Peter Bogdanovich started his work in the entertainment industry as a film journalist before being taken under the wing of trailblazing director Roger Corman. Following their early collaborations, Bogdanovich went on to have a long and storied career as an auteur, directing over 30 projects during his lifetime.
Alongside Francis Ford Coppola, Martin Scorsese, and other influential directors, Bogdanovich was responsible for helping bring about a Hollywood renaissance that lasted from the late 1960s to the early 1980s. These are the best films he’ll be remembered for.
10 Saint Jack (1979) – 7.0
Set in early 1970s Singapore, Saint Jack chronicles the adventures of an American hustler who’s a small-time pimp with dreams of opening his own brothel. During his time there, Jack (Ben Gazzara) befriends a traveling accountant, interacts with the CIA, and is a target of the Chinese triad.
Upon its initial release, the movie was banned in Singapore for excessive nudity. In addition to Ben Gazzara (Road House), the film also featured performances from Denholm Elliot (Indiana Jones franchise) and George Lazenby (On Her Majesty’s Secret Service).
9 Mask (1985) – 7.2
Mask follows the life of Rocky Dennis (Eric Stoltz), a kid whose rare bone disorder enlarges his skull. His family, made up of his mother Rusty (Cher), her boyfriend Gar (Sam Elliot), and his grandparents, work every day to give Rocky a good life, knowing that he may not have that much time left.
The film was a box office hit and went on to garner Golden Globe nominations for Eric Stoltz and Cher. A big part of its success was that audiences believed the movie’s convincing prosthetics, leading Mask to win the award for Best Makeup and Hairstyling at the Oscars.
8 Targets (1968) – 7.4
Bogdonavich’s first credited feature film, Targets simultaneously interweaves two storylines, that of an elderly horror film star making one last appearance before their retirement, and a disturbed Vietnam War veteran on a shooting spree, culminating in a confrontation at a drive-in movie theater.
The film acts in part as an homage to Boris Karloff, the actor who plays the film star and famously played Frankenstein’s Monster throughout the 1930s. The other part of the storyline acts as a social commentary on veterans’ mental health and the state of gun control in America.
7 The Great Buster: A Celebration (2018) – 7.5
The Great Buster: A Celebration is Bogdonavich’s final feature film, a documentary tracking the life and career of silent film star Buster Keaton, who was in some of the best Hollywood movies of the 1920s. Narrated by Bogdonavich, the film uses archival footage to display the impact Keaton had on Hollywood.

□ □ □ □

The problem
Write out, word for word, the part of the article on Peter Bogdanovich's films that opens with the words containing "Upon its initial" and closes with "at the Oscars.".

Excerpted data

□ □ □ □

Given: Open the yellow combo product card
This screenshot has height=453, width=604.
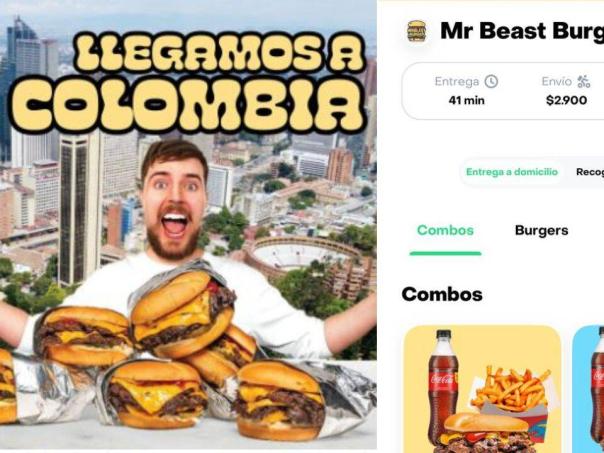Looking at the screenshot, I should pos(482,389).
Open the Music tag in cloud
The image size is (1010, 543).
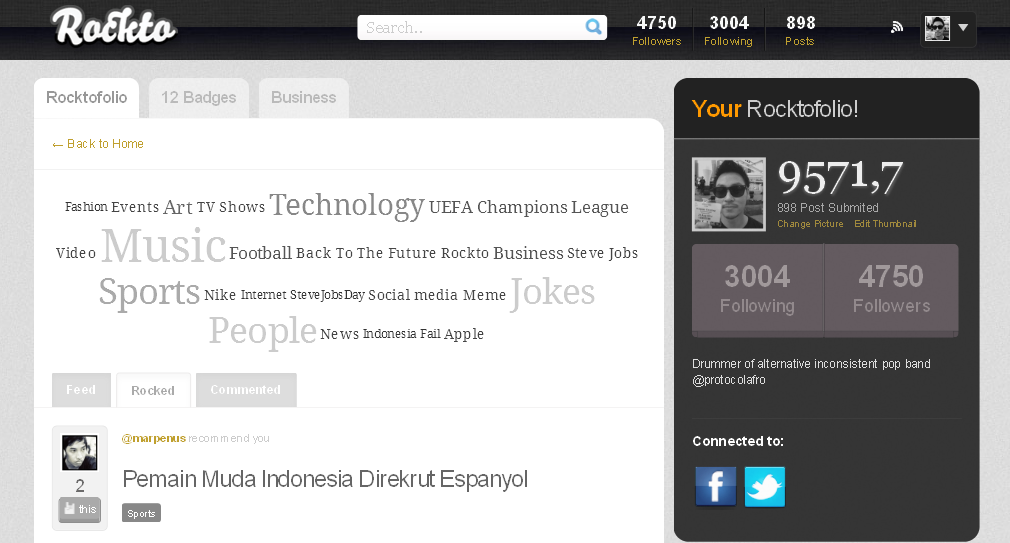point(164,246)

□ □ □ □

Answer for this exercise
Upon its initial release, the movie was banned in Singapore for excessive nudity. In addition to Ben Gazzara (Road House), the film also featured performances from Denholm Elliot (Indiana Jones franchise) and George Lazenby (On Her Majesty’s Secret Service).
9 Mask (1985) – 7.2
Mask follows the life of Rocky Dennis (Eric Stoltz), a kid whose rare bone disorder enlarges his skull. His family, made up of his mother Rusty (Cher), her boyfriend Gar (Sam Elliot), and his grandparents, work every day to give Rocky a good life, knowing that he may not have that much time left.
The film was a box office hit and went on to garner Golden Globe nominations for Eric Stoltz and Cher. A big part of its success was that audiences believed the movie’s convincing prosthetics, leading Mask to win the award for Best Makeup and Hairstyling at the Oscars.